My faith broke when I encountered one particular male feminist. It was yet another man for whom it was a cute hashtag. He did not understand the struggle of women beyond a theoretical phenomenon. In an era where we are taking back the streets to march for women’s rights, amongst us are so-called male allies. They march with us and shouted slogans with us. They call themselves soul rebels and activists but lost humanity and compassion in the process. They did not live the pains of being a woman; they read the books and made philanthropic donations. They did not look into our eyes and souls and understand that our dignities and bodies cannot be excluded from the movement. They did not understand that our bodies go beyond consent.
It was when I ended up in the OBGYN’s office for an emergency visit, in tears, and in pain, that I realized that the reality of dating a male feminist was isolating, hurtful and quite maddening. If my grief was not making me mad, then when I encountered him, I was certainly driven to madness. The disbelief of what I had accepted and had happened left my bones aching and my body in shock. It made me want to peel my skin off and let a new layer grow.
When I finally mustered up the courage to tell my so-called male ally that I felt insulted and stripped of my dignity, he was angry. He told me he was incapable of being a monster because he was a feminist. He simply asked me if I was “OK” via a text message. Two letters that were expected to emote empathy. These are the type of men that take advantage of a movement for the equality of women. Women have allowed it to be infiltrated by men who will always come from a point of privilege. It will be used against us when we are in-dignified by these men when our bodies are treated as objects and our souls and feelings considered invalid. These men will shield their shame with a movement that was supposed to empower women. We will fight not only for equity but for emotional justice.
This was not an isolated incident of how male feminists behave. It was the worst incident I encountered. As a brown woman and a new widow, I carried shame. I carried cultural shame, the would-be shame of male feminists who violated me and my own shame. I did not tell anyone other than the OBGYN what had actually happened until one day, I had a panic attack and broke down. I still carry shame. A shame that is not mine to carry.
During each heated fight of trying to reason with my male feminist, he defended his actions and behavior with his feminist leaning politics. Months later, I received an apology. I looked him in the eyes and saw the insincerity of the apologetic words and knew that I could never forgive him. The apology came with an asterisk that although he apologized, he had suffered too. He had suffered because I had unleashed the wrath of a woman and was visibly angry. I had questioned his entire being; I had cursed him; I had been ”mean and rude” and I had set his ethics on fire, which were all unacceptable for him.
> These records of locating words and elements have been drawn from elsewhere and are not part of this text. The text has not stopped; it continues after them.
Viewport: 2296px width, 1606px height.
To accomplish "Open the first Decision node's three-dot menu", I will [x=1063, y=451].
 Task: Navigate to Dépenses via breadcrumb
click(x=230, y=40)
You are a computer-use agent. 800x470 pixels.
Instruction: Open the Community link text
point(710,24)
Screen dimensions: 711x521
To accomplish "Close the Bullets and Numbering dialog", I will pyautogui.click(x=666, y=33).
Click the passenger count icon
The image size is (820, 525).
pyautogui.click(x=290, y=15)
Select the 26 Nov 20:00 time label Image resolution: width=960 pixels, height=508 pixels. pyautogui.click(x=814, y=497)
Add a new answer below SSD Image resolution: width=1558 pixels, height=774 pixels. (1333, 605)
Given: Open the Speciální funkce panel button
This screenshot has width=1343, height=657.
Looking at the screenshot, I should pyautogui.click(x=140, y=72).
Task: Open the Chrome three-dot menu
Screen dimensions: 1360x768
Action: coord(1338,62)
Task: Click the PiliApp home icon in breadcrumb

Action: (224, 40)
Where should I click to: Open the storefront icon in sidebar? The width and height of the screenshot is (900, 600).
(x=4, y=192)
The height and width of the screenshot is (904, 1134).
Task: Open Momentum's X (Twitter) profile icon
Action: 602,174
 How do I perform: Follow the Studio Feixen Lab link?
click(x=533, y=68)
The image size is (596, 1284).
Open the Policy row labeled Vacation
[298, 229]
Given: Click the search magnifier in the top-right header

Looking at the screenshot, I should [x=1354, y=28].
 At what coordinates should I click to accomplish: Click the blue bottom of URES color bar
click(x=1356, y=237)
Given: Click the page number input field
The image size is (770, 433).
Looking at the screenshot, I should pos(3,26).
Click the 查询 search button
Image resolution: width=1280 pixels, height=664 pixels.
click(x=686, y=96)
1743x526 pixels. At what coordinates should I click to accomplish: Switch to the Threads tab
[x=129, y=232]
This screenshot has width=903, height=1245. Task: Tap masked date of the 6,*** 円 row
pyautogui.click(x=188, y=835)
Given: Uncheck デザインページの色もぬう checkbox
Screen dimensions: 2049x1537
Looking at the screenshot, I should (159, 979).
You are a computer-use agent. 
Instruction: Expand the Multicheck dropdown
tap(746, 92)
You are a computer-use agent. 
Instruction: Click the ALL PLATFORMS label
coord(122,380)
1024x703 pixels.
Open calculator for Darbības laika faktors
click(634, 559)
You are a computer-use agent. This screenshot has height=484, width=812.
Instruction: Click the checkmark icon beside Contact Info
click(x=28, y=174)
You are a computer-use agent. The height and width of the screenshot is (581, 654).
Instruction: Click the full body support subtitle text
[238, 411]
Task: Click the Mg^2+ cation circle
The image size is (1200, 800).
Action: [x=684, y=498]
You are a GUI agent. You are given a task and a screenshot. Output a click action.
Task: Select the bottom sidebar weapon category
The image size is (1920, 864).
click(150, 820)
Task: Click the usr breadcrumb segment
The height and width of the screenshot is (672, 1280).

I told him I would be writing this article. It was not a threat—I had just had enough. This is my truth. I am telling my story. I am putting my shame on the shelf. I am pleading with male feminists and allies to understand the complexity of the female struggle. Give women their dignity, give a sincere apology and have the capacity and patience to heal us if you hurt us. These acts of feminism will be the most powerful contribution you will make to women and their struggle. To the future daughters that you may have. Through these actions, we will not lose our dignities and we will be believed, and our bodies will remain autonomous.